What I do is shake a few into a bag and put my mantis in the bag so they can eat their fill, then take them out when they’ve eaten 3 or so fruit flies (or if I see them have multiple chances at catching fruit flies and they refuse) but it tends to get flies escaping. I’ve heard people freeze them for two minutes then drop a few in, but I don’t really want to risk killing the colony either. While just tapping the colony itself while its open works for feeding my fish, I’m pretty sure it’ll give my mantids too many fruit flies. 
That’s why I wanted to ask! Maybe I’ll learn a good way on how to do it from y’all : D


----------



## MantisGirl13 (May 10, 2020)

I shake all the flies down to the bottom of the container and then tap a few into the mantid's cage, then put the lid on quickly.

- MantisGirl13


----------



## Jenphilly (May 10, 2020)

I use  little vial (kinda like a pill bottle with snap top). Using a funnel, I transfer flies from culture into vial.  When feeding I open mantis container, tap vial on table to knock all down to bottom , then tap until just the number I want pop out into enclosure. Tap vial to knock all back down and pop on lid. 

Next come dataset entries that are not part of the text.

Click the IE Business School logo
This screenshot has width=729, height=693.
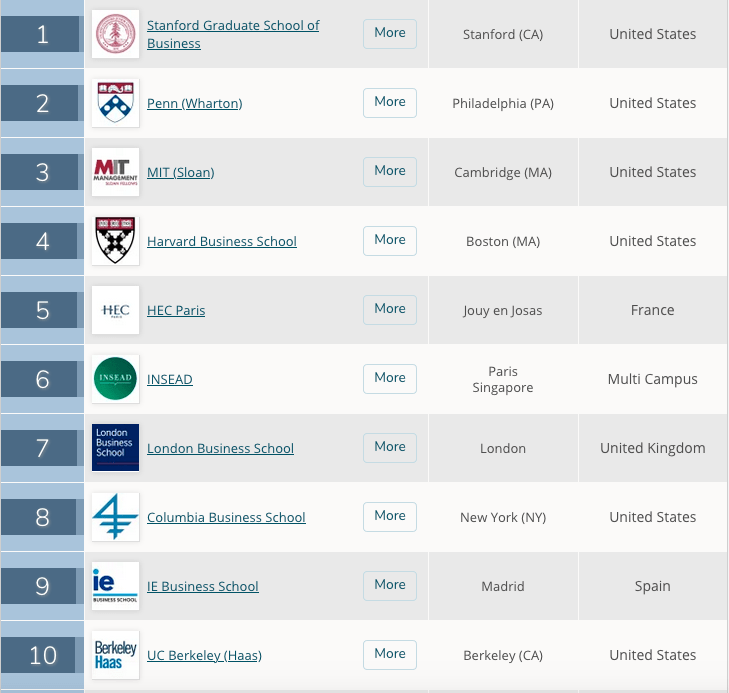click(115, 586)
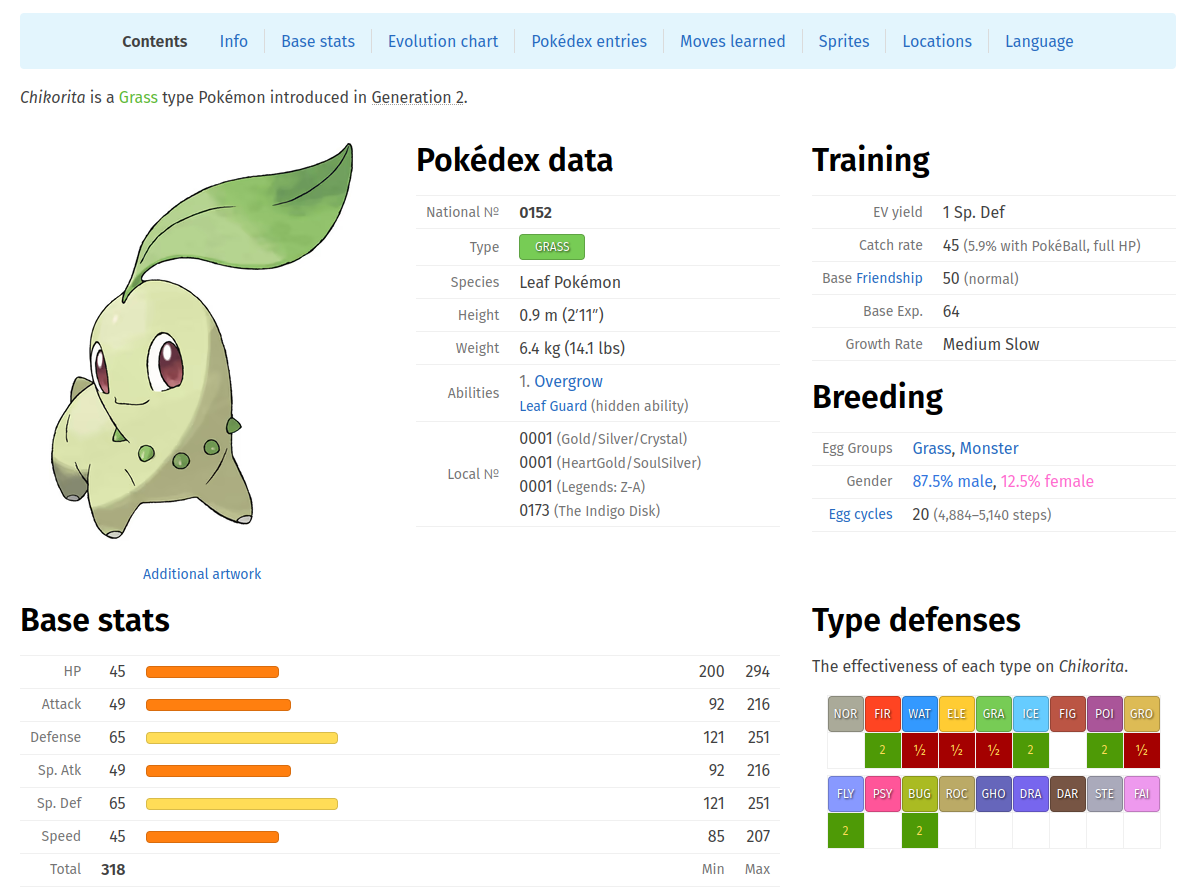Select the ICE type defense icon
The width and height of the screenshot is (1183, 894).
tap(1030, 713)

I feed about 170 cups this way, you develop a quick rhythm and get they them quicker than ya expect!


----------



## Owldoggo (May 10, 2020)

@MantisGirl13 @Jenphilly thank you both!!! 
I tried to tap them in and I got them everywhere OTZ 

I guess it takes practice, though!!


----------



## MantisGirl13 (May 10, 2020)

Owldoggo said:


> I guess it takes practice


It sure does!

- MantisGirl13


----------



## Jenphilly (May 10, 2020)

For me the key is using a smaller cylinder type container, hardly lose any since starting with that! 

But definitely  practice thing and you find your rhythm!


----------



## Silverback300 (May 28, 2020)

I have my FF cultures in 32oz cups and find the easiest way is to get an empty 32oz cup (lid ready) tap the culture cup take lid off hold at angle over empty cup and drum my fingers on the side so all the flies come out at the bottom edge into empty cup also hold empty cup and tap gently to keep flies from climbing out when you have enough flies lid both cups quickly then put feeder cup in fridge for couple of mins and they go totally immobile so its easy to gently tap out however many you need into your mantis then after a few minutes they will be climbing/running about everywhere


----------